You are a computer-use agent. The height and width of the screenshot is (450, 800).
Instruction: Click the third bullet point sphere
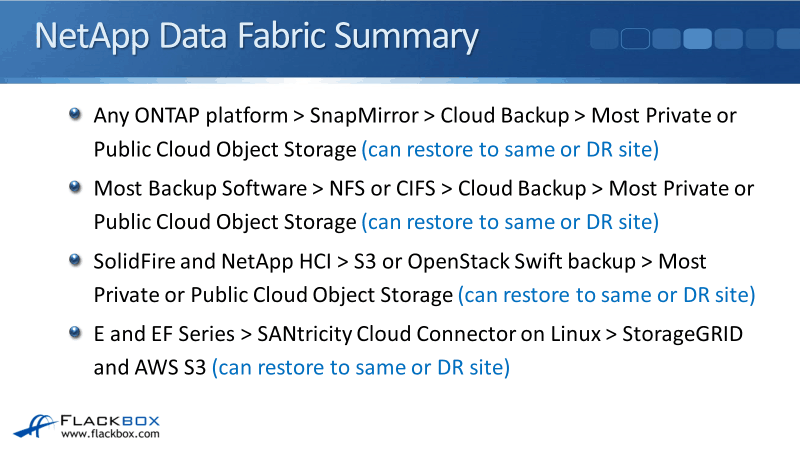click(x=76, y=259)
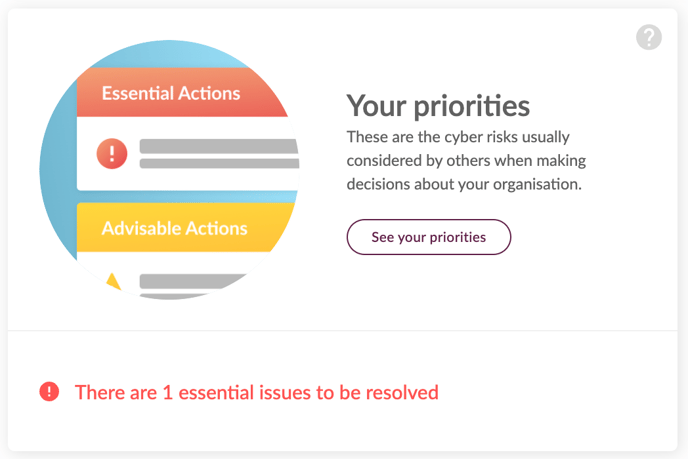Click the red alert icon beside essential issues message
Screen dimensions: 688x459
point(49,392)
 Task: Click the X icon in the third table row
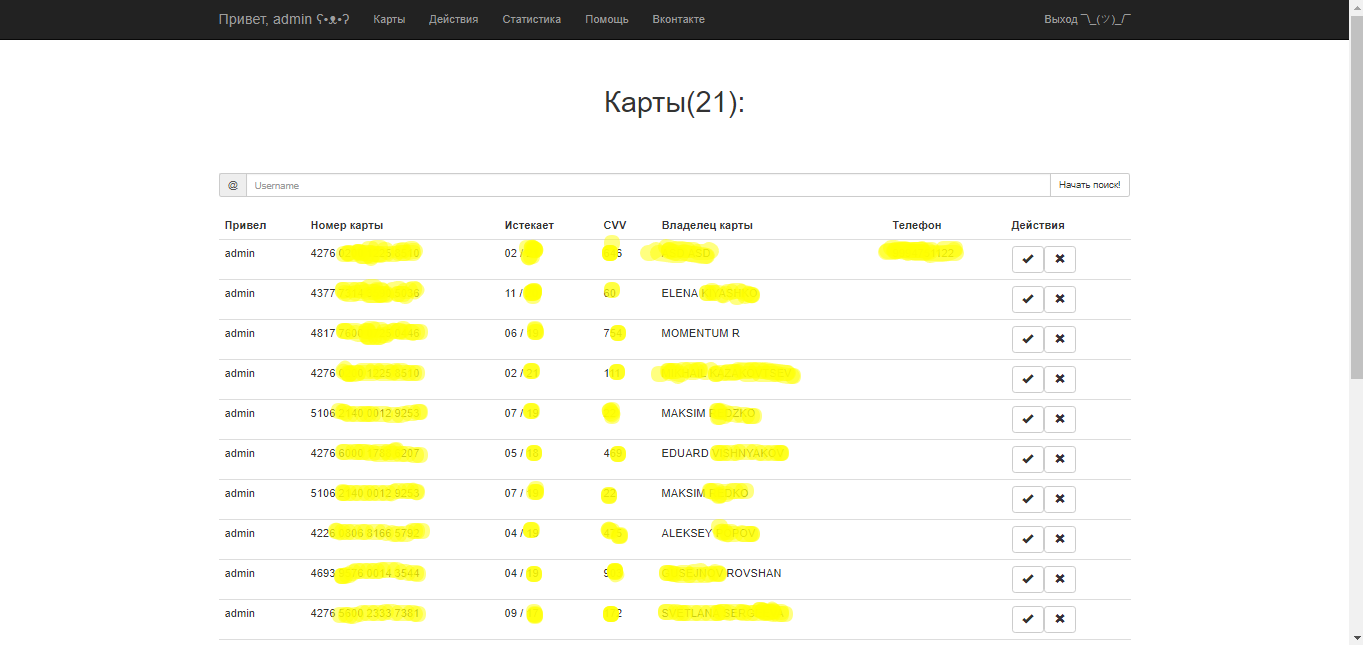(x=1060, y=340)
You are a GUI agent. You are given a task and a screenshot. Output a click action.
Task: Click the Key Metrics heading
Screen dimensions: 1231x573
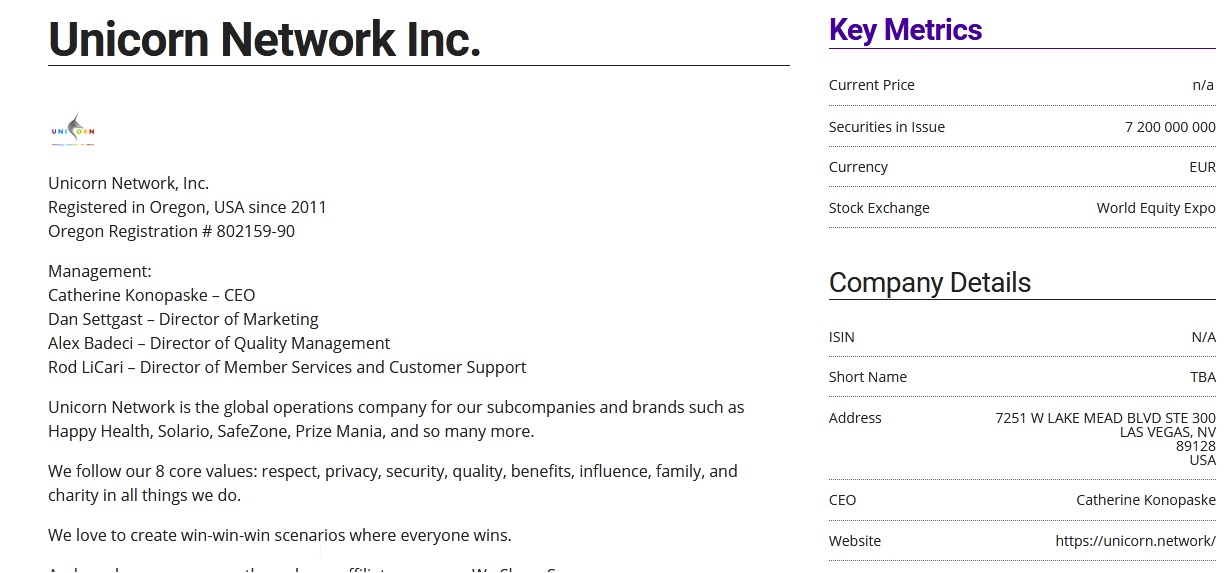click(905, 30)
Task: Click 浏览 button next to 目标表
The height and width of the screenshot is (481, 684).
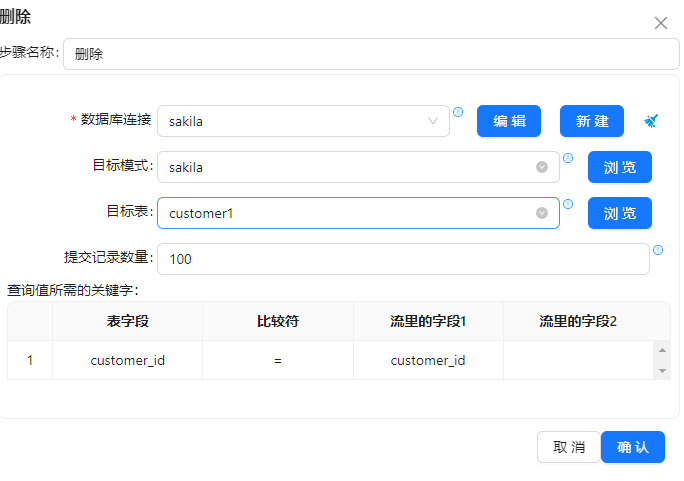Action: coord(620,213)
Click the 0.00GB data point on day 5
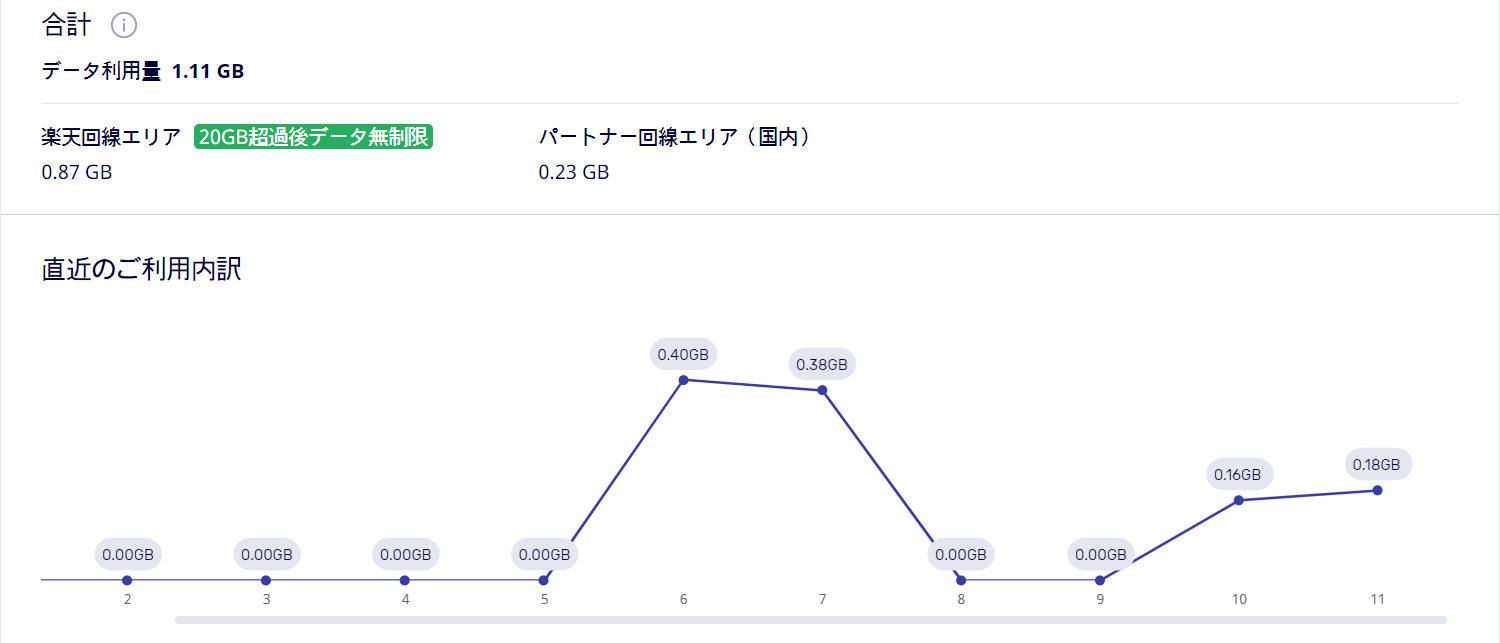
---
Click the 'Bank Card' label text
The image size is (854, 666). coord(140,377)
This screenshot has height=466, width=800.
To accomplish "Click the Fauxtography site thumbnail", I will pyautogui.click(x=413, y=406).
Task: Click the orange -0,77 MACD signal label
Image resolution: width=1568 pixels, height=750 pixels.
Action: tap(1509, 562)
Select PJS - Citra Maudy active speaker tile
==
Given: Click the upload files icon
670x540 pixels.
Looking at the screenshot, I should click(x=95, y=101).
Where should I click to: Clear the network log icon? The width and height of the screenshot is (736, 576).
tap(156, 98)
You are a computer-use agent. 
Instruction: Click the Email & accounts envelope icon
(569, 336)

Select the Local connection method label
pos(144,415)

Exercise objective — Give the number of lines in the entries that hold the string "computer", and add nothing else.

Result for this exercise — 2